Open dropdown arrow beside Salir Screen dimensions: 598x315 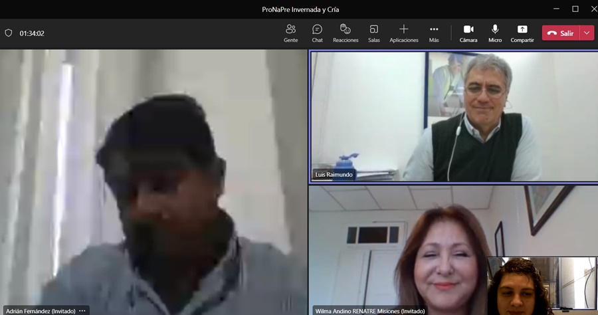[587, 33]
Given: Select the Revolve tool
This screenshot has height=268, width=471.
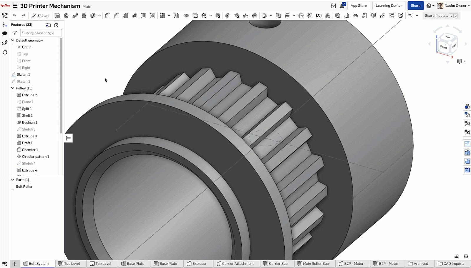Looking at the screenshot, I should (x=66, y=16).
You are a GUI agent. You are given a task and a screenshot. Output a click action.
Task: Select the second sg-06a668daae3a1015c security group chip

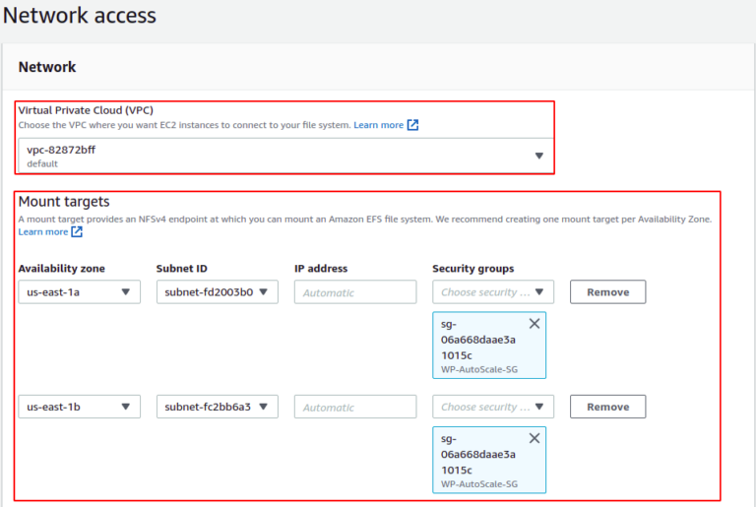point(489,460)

++++++

Work to complete
Everything from the line that contains "Given: Select the Revolve tool" through the final line of the material should be returned exactly, except the pictures.

Result of the exercise
Given: Select the Revolve tool
This screenshot has height=268, width=471.
Looking at the screenshot, I should (x=66, y=16).
You are a GUI agent. You are given a task and a screenshot. Output a click action.
Task: Select the second sg-06a668daae3a1015c security group chip

point(489,460)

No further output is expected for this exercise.